PARIS – Are non-Europeans much less pessimistic about Europe than Europeans themselves? Could distance be a prerequisite for a more balanced view of the continent’s predicament?
In an interview a few months ago, Wang Hongzhang, the chairman of China Construction Bank, indirectly expressed his subdued enthusiasm for Europe. Quoting the Chinese proverb, “A starved camel is still bigger than a horse,” he went on to say that Europe’s economies are much stronger than many people believe. And, without saying so explicitly, he suggested that the time was right to go on a European buying spree at the right price.
Of course, not everyone would share this optimistic vision. Across the English Channel, British Euroskeptics rejoice that they have kept their distance from a “sinking ship.” But, while The Economist recently described France as being “in denial,” the same could be said of the United Kingdom. True, the French had neither the Olympic Games nor a royal celebration this year; but, when it comes to the state of their economies, the two countries are largely in the same boat.
If one travels to America or Asia, as I did this autumn, Europe’s image becomes selectively brighter: while it continues to be perceived as a positive model, it is no longer considered a global actor. Seen from the United States, Europe may no longer be a problem, but it is not considered a part of any solution to the world’s problems, either – with the possible exception of those that concern Europe directly (and, even then, doubts linger).
Yet, for many international investors, Europe continues to be, or is once again, a risk worth taking, if not – as in the case of Wang – a golden opportunity. In a time of growing complexity – and thus uncertainty – investors want to hedge their bets. At least some of the BRICS countries (Brazil, Russia, India, China, and South Africa) appear to be running out of steam economically; and, while new emerging powers, such as Mexico, are tempting, they may prove to be more fragile than they look.
In this context, Europe may be a tired, aging, and depressed continent, but, as its luxury and aeronautics industries attest, it would be premature to bury it. Relative decline is obvious: Europe accounted for 20% of the world’s population at the beginning of the eighteenth century, but only around 7% today, while its share is expected to be even lower in 2050. But demography is not destiny: a small population has not prevented Singapore from sustaining a hyper-competitive economy.
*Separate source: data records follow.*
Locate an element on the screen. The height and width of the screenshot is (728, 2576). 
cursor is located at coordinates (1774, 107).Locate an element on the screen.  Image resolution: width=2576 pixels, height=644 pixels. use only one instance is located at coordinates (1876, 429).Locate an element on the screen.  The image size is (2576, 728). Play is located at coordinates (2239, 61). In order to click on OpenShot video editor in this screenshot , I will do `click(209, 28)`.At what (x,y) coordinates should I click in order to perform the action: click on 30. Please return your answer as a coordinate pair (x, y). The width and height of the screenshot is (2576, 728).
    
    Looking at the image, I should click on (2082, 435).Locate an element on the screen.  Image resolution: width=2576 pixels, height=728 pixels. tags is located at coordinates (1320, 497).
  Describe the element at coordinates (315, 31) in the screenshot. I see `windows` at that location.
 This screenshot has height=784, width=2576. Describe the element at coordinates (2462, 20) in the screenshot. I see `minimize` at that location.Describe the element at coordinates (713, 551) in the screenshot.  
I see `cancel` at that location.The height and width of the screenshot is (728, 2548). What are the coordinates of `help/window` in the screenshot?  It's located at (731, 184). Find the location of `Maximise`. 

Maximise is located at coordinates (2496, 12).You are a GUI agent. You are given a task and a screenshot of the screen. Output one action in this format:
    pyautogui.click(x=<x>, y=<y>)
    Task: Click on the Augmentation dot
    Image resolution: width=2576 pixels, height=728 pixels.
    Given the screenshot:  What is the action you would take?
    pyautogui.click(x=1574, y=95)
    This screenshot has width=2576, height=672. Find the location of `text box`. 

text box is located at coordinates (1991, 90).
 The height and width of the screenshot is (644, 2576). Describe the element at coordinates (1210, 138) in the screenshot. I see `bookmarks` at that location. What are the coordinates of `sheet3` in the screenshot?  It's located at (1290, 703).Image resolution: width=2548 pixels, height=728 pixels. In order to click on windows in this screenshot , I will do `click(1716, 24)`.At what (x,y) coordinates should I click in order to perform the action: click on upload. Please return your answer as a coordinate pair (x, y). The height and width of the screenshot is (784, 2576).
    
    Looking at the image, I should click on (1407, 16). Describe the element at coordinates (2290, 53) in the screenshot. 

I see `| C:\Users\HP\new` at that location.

Europe may not be a source of economic inspiration, but it still makes people dream. It is perceived as a model of “civility.” Whatever their other disagreements, Chinese and Japanese concur on one point: if Asia today, with its rising nationalist tensions, evokes Europe in the first half of the twentieth century, it is precisely because Asia has not embarked on a reconciliation process such as that which enabled France and Germany to transcend their centuries-old rivalry.
Likewise, Russia’s president, Vladimir Putin, may emphasize the specificity of “Russian civilization” in a manner evocative of nineteenth-century anti-Western thinkers; but many in the Russian elite still consider the European Union, despite its many weaknesses, the most civilized model of governance that exists. When Chinese seek a benchmark model for social protection, they go on study trips to Scandinavia.
But can Europe remain a model if it is no longer a serious geopolitical actor? When US officials say to the Europeans, “We need you,” what they mean is quite minimal: “Please do not collapse and bring down the global economy with you.” Europeans have become the Japanese of the West – financial contributors who at best play a supporting role in global strategic affairs.
For example, if the Israeli-Palestinian conflict can still be resolved, a solution can come only with strong US involvement. Barack Obama, who wants to be a transformative president like his role model, Abraham Lincoln, could do worse to deserve the Nobel Peace Prize that he received prematurely than to facilitate a comprehensive Middle East peace settlement. Few expect such a colossal achievement, of course, but far fewer expect anything remotely similar from Catherine Ashton, the EU’s foreign policy czarina, or, for that matter, any European leader.
Europe remains a significant economic and commercial actor – one that can rebound at any time, now that it has at least partly transcended its systemic crisis. It also remains a model of reconciliation in which people can continue to dream, despite unacceptably high levels of unemployment, particularly among the young.
But Europe is no longer perceived as a global actor – and rightly so. It is an oasis of peace, if not dynamism. The question for Europeans today is whether they can – and, more important, should – be content with their status.